[COMPLETE THE FOLLOWING]
• 1. Write out the passage of Rebecca's story starting at "Alongside this, I" and ending at "of a wheelchair.".
• 2. Answer these questions using Rebecca's story:
(a) What did Glowsticks grow out of, according to the text?
(b) What did workplaces struggle to understand, leading to the writer being managed out of jobs?
(c) What rare physical disability does the writer live with?
• 3. Continue Rebecca's story from its final sentence.

[TEXT SECTION]
_____

Our Stories

Everyone involved with our charity has a story to tell – you might recognise yourself in some of these words?

Rebecca’s Story

Glowsticks was not created from theory, policy, or a distant idea of inclusion. It was created from lived experience.

I am an autistic and ADHD adult, a parent carer, a charity founder, and someone who has spent much of my life navigating systems that were never designed for people like me or my family.

From an early age, I experienced significant mental health challenges, shaped by trauma, unmet needs, and repeated experiences of not being understood or supported. Like many neurodivergent people, I learned quickly how to mask, to over-perform, and to survive in environments that quietly eroded my wellbeing.

As an adult, this often resulted in being managed out of jobs – not because I lacked skill or commitment, but because workplaces struggled to understand neurodivergence, fluctuating capacity, or the need for reasonable adjustments.

Alongside this, I live with a rare and serious physical disability: autoimmune Pulmonary Alveolar Proteinosis (aPAP). This condition affects my lungs and breathing and has, at times, required hospital treatment, mobility aids, and the use of a wheelchair.

_____

[DATA EXTRACTS]
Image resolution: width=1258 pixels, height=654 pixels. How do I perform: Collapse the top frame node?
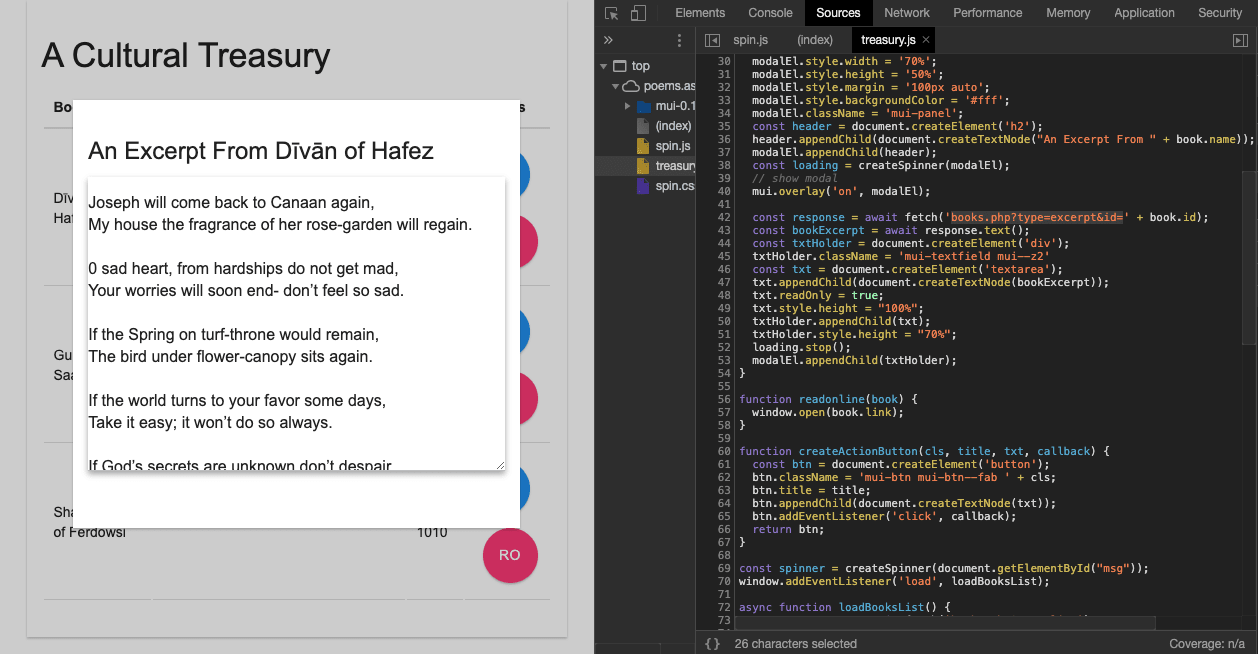click(x=602, y=65)
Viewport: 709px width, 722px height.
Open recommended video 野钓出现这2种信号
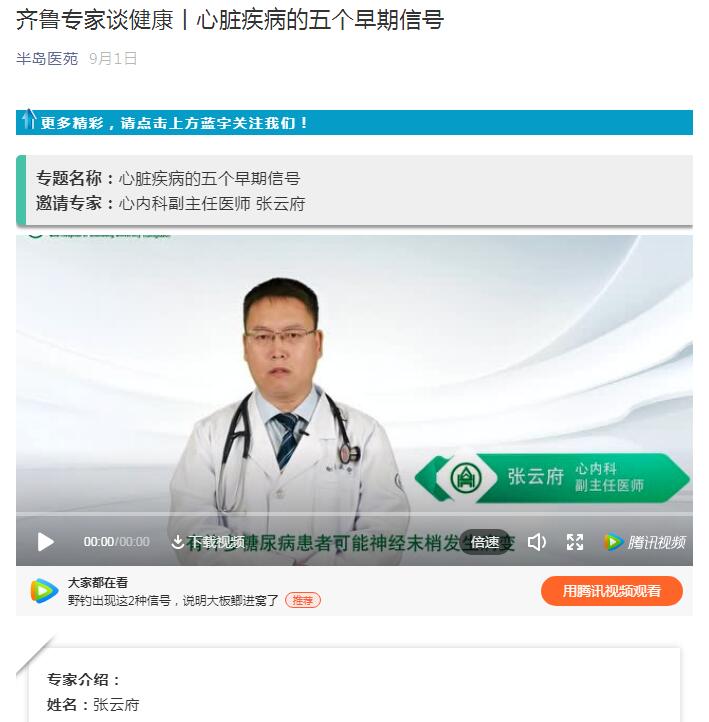point(173,600)
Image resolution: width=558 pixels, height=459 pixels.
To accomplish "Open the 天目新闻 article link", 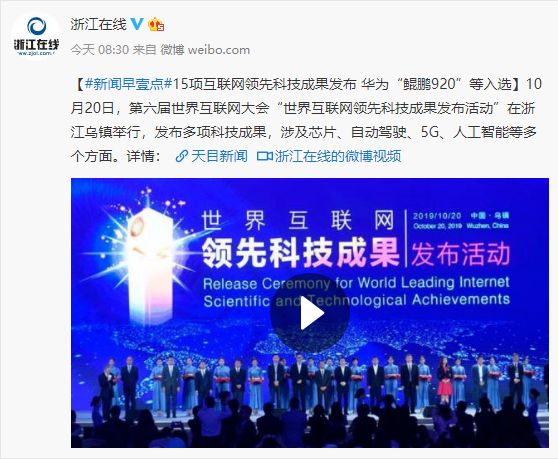I will [x=219, y=156].
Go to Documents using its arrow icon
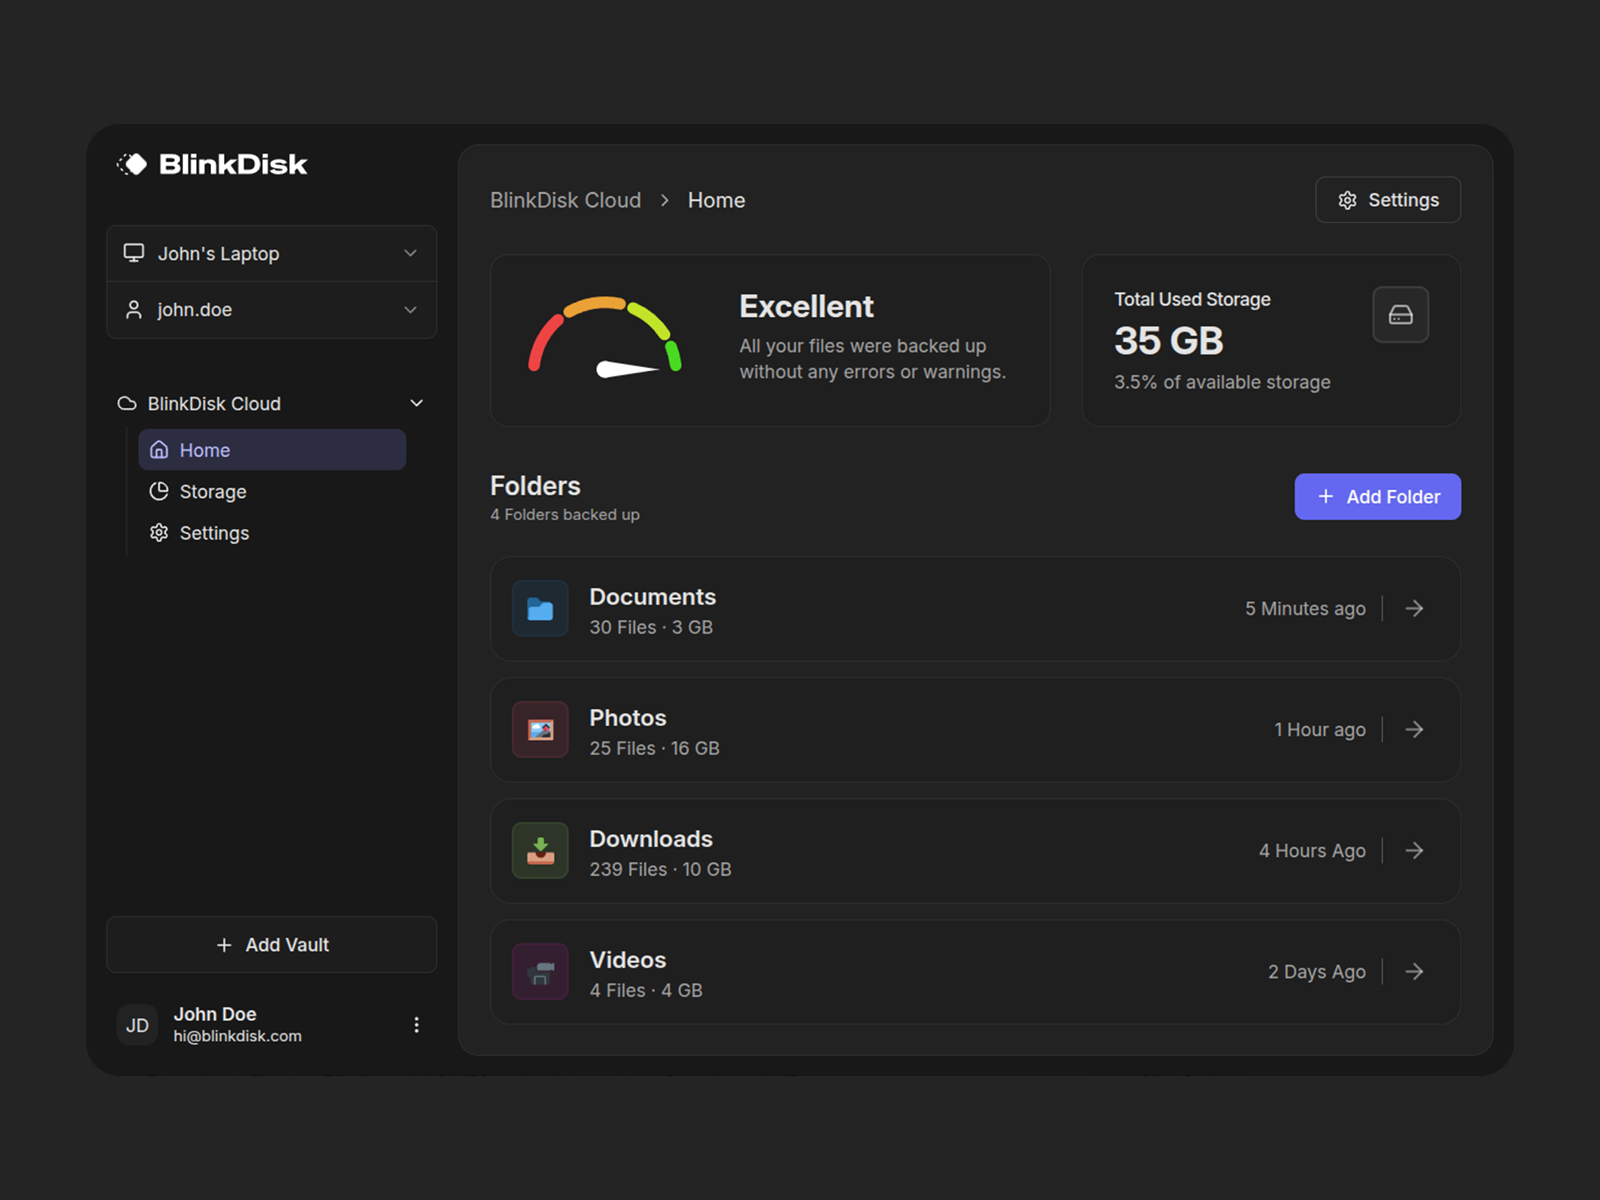 1414,608
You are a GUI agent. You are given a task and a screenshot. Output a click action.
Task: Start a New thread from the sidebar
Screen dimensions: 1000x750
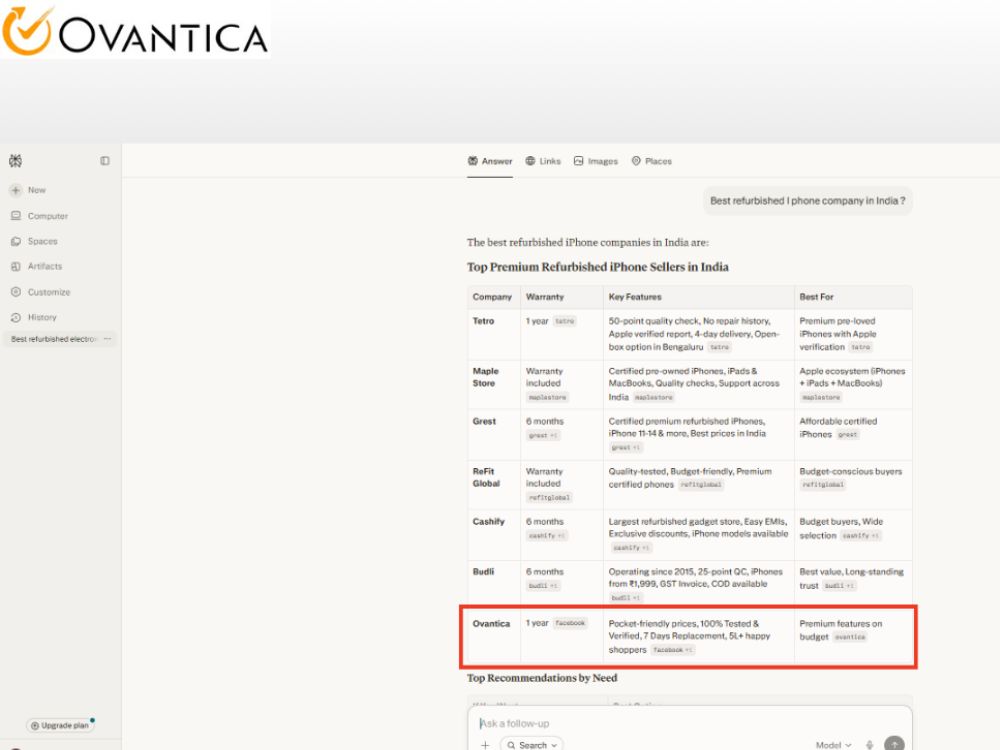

_____

[LIST OF ANSWERS]
• 1.
Alongside this, I live with a rare and serious physical disability: autoimmune Pulmonary Alveolar Proteinosis (aPAP). This condition affects my lungs and breathing and has, at times, required hospital treatment, mobility aids, and the use of a wheelchair.

• 2.
(a) Lived experience.
(b) Neurodivergence, fluctuating capacity, or the need for reasonable adjustments.
(c) Autoimmune Pulmonary Alveolar Proteinosis (aPAP).

• 3.
Living with aPAP means understanding energy limits, access needs, fatigue, and the reality that disability is not always visible – but is always real. It has given me first-hand experience of navigating healthcare systems, physical accessibility barriers, and the complex intersection between physical disability, mental health, and neurodivergence.

I am also a parent carer to my son, who is autistic (Level 2 / moderate support needs). Parenting Olliver has been one of the greatest honours of my life – and also one of the hardest. Like many parent carers, I have experienced long periods with little to no meaningful support, fighting for understanding, provision, and basic adjustments while trying to keep my child safe, regulated, and thriving. I know what it is like to be exhausted, unheard, and expected to cope anyway.

My husband is also neurodivergent, also a combined Autism and ADHD diagnosis, and together we navigate the realities of family life, disability, and care with honesty and resilience – often without the safety nets others take for granted.

Glowsticks exists because I know, deeply, what it feels like to fall through the gaps.
I know what it means to be labelled “too much” or “not a good fit.”

I know what it feels like to be capable, passionate, and skilled – yet unsupported – and I know how damaging it is when systems focus on compliance rather than humanity.

That is why Glowsticks was built differently.
Everything we do is informed by lived experience:

  • Neurodivergence (autism, ADHD, PDA profiles)
  • Mental health and trauma
  • Physical disability and mobility needs
  • Parent carer exhaustion and isolation
  • Employment exclusion and workplace harm

At Glowsticks, we do not expect people to fit into rigid systems.
We adapt the system to the person.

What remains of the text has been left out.